Marshall: Tartini’s Dream

The story of Tartini’s dream, and his motive for writing the “Devil’s Sonata” is told in various ways and with many additions. Tartini told the tale himself to the astronomer Lalande, who relates it in the following manner in his “Italian Travels.” “One night in the year 1713,” said Tartini, “I dreamed that I had made a compact with the Devil, and that he stood at my command. Everything thrived according to my wish, and whatever I desired or longed for was immediately realised through the officiousness of my new vassal. A fancy seized me to give him my violin to see if he could, perchance, play some beautiful melodies for me.
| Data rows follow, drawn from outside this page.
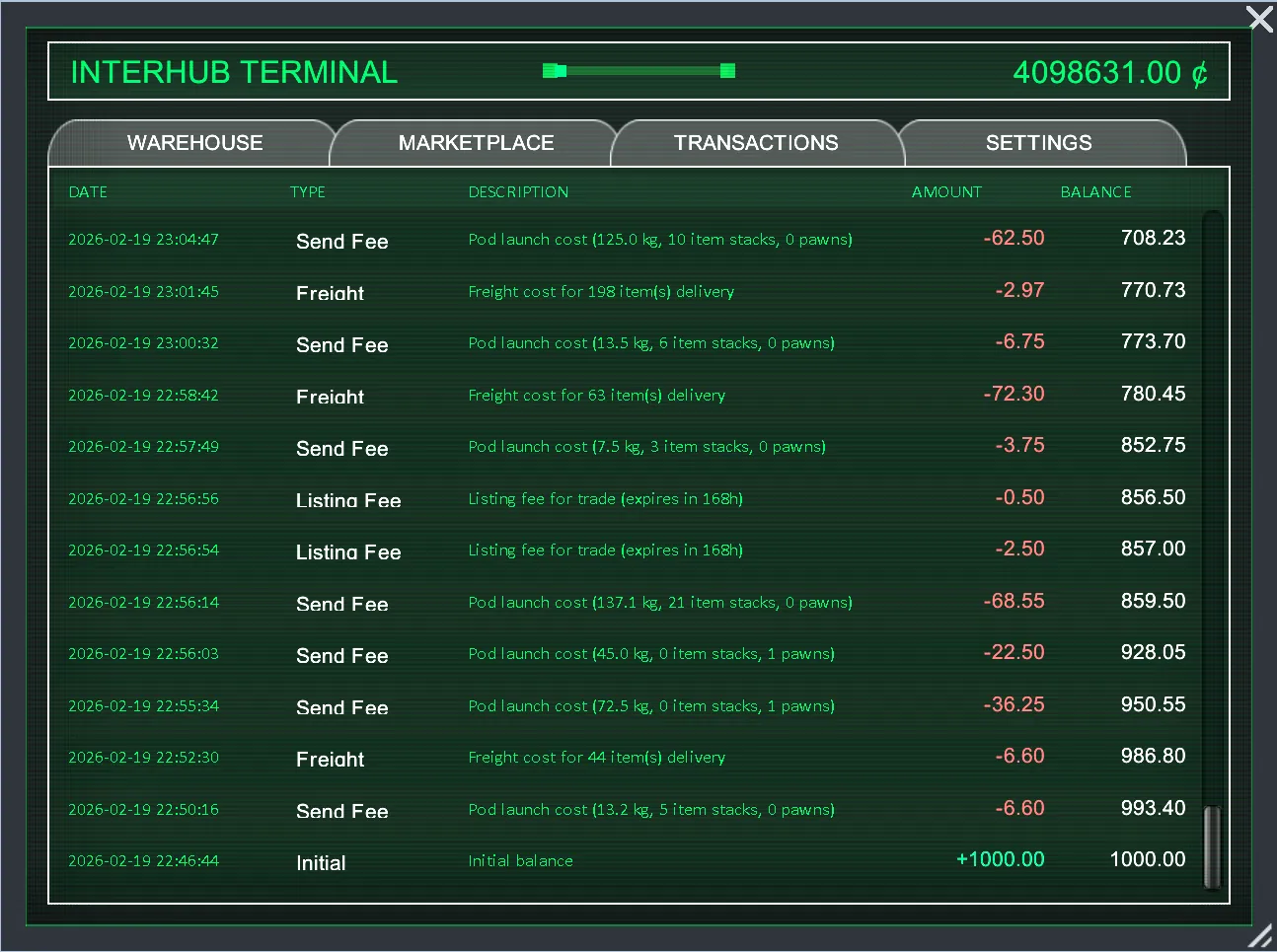
Task: Click the -72.30 freight amount entry
Action: (x=1014, y=395)
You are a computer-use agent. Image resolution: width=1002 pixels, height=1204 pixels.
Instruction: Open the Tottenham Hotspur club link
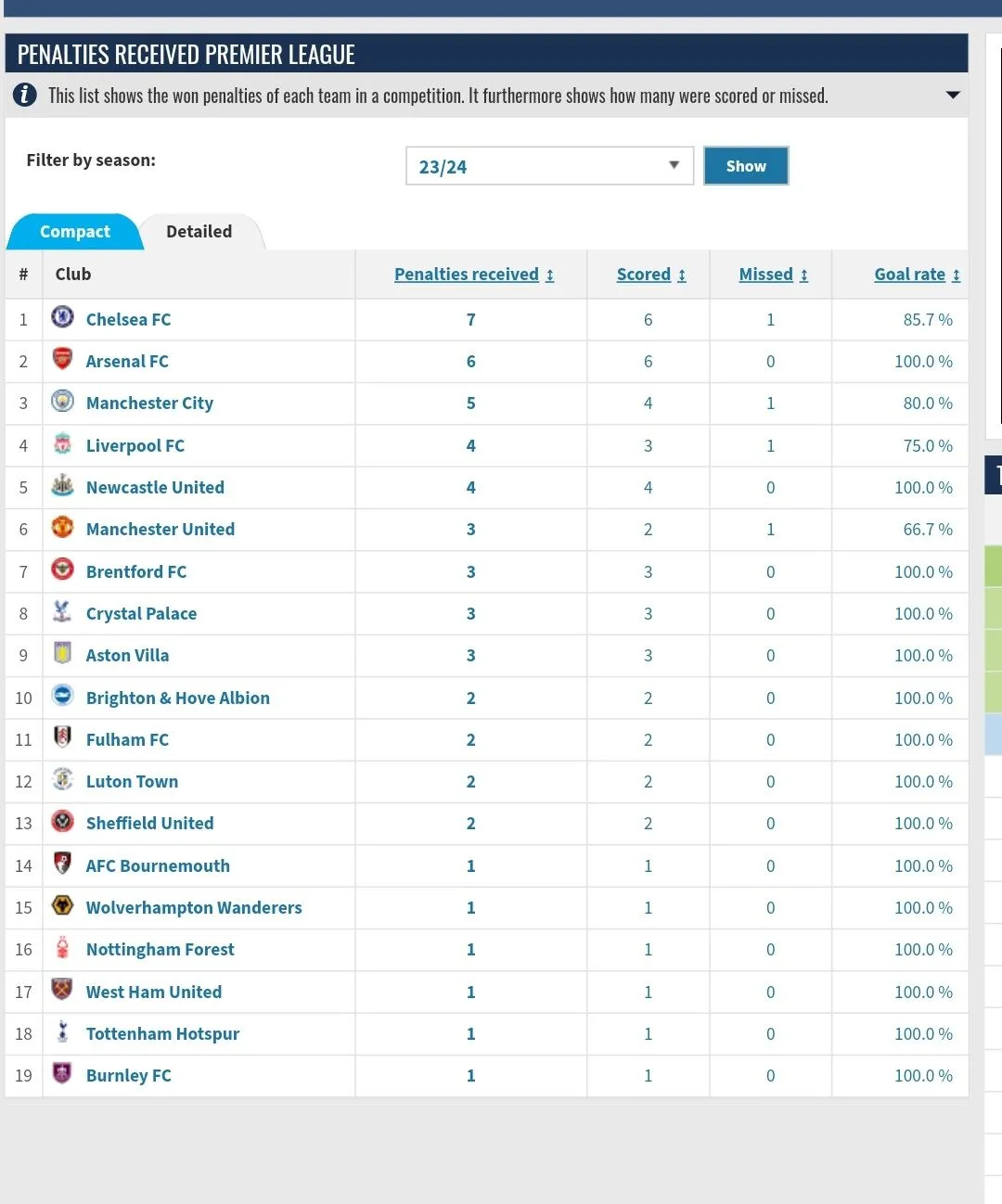pos(162,1034)
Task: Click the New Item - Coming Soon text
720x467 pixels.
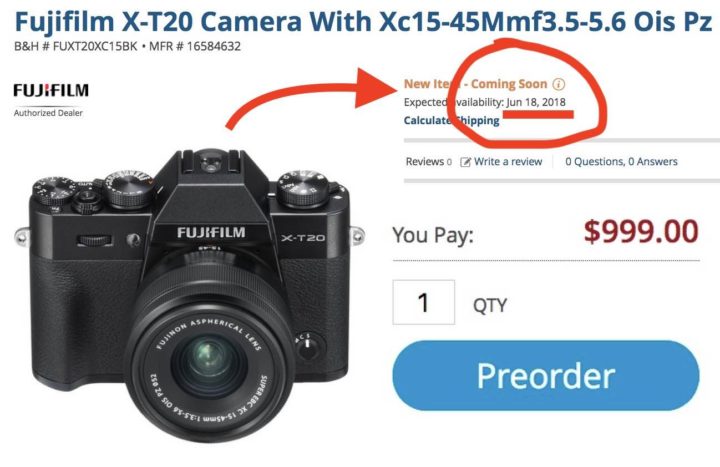Action: pyautogui.click(x=475, y=84)
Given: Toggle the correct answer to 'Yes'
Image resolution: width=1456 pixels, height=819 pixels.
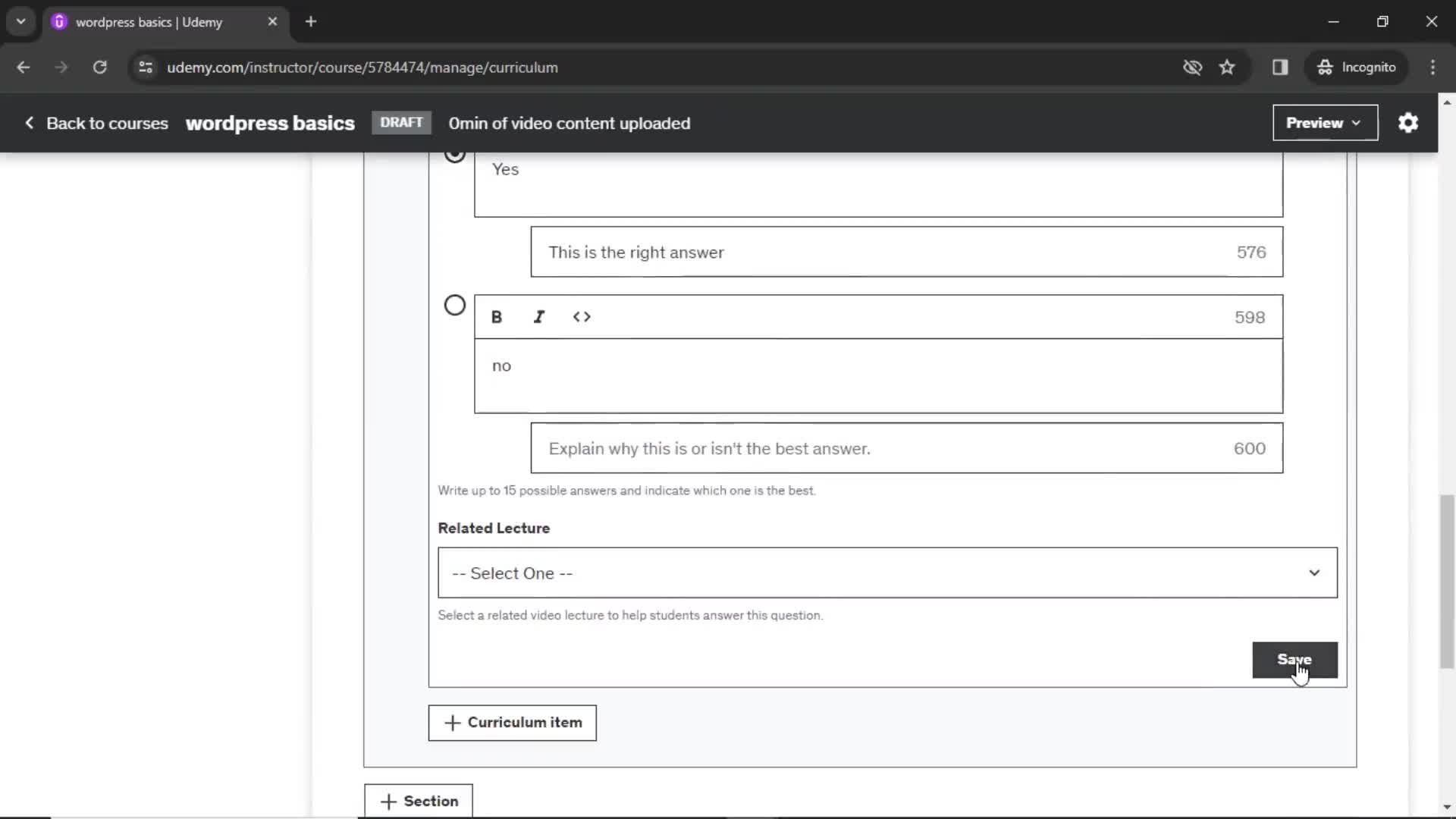Looking at the screenshot, I should pyautogui.click(x=454, y=155).
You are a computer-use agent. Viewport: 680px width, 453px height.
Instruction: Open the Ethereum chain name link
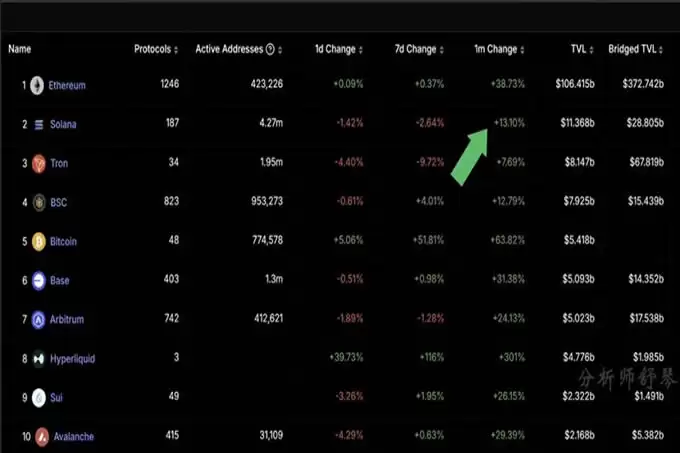67,85
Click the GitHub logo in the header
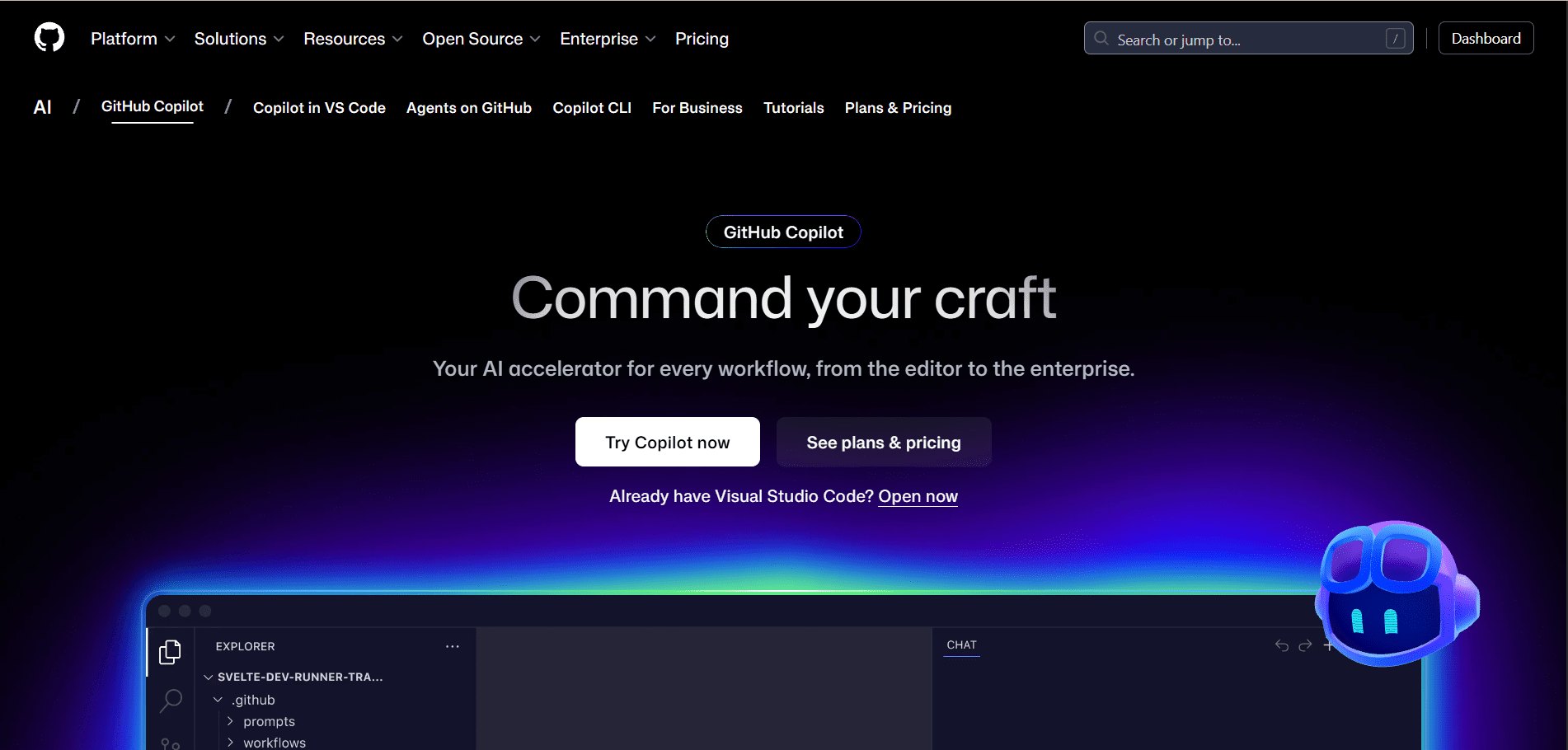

How surprised I was to hear a sonata, so beautiful and singular, rendered in such an intelligent and masterly manner as I had never heard before. Astonishment and rapture overcame me so completely that I swooned away. On returning to consciousness, I hastily took up my violin, hoping to be able to play at least a part of what I had heard, but in vain. The sonata I composed at that time was certainly my best, and I still call it the ‘Devil’s Sonata,’ but this composition is so far beneath the one I heard in my dream, that I would have broken my violin and given up music altogether, had I been able to live without it.”

The splendid collection of modern German pictures owned by Count von Schack, at Munich, includes “Tartini’s Dream,” which was painted by James Marshall. He was born at Amsterdam in 1838, but studied in Antwerp and Paris, and at Weimar under Friedrich Preller. Most of Marshall’s life has been spent in Germany.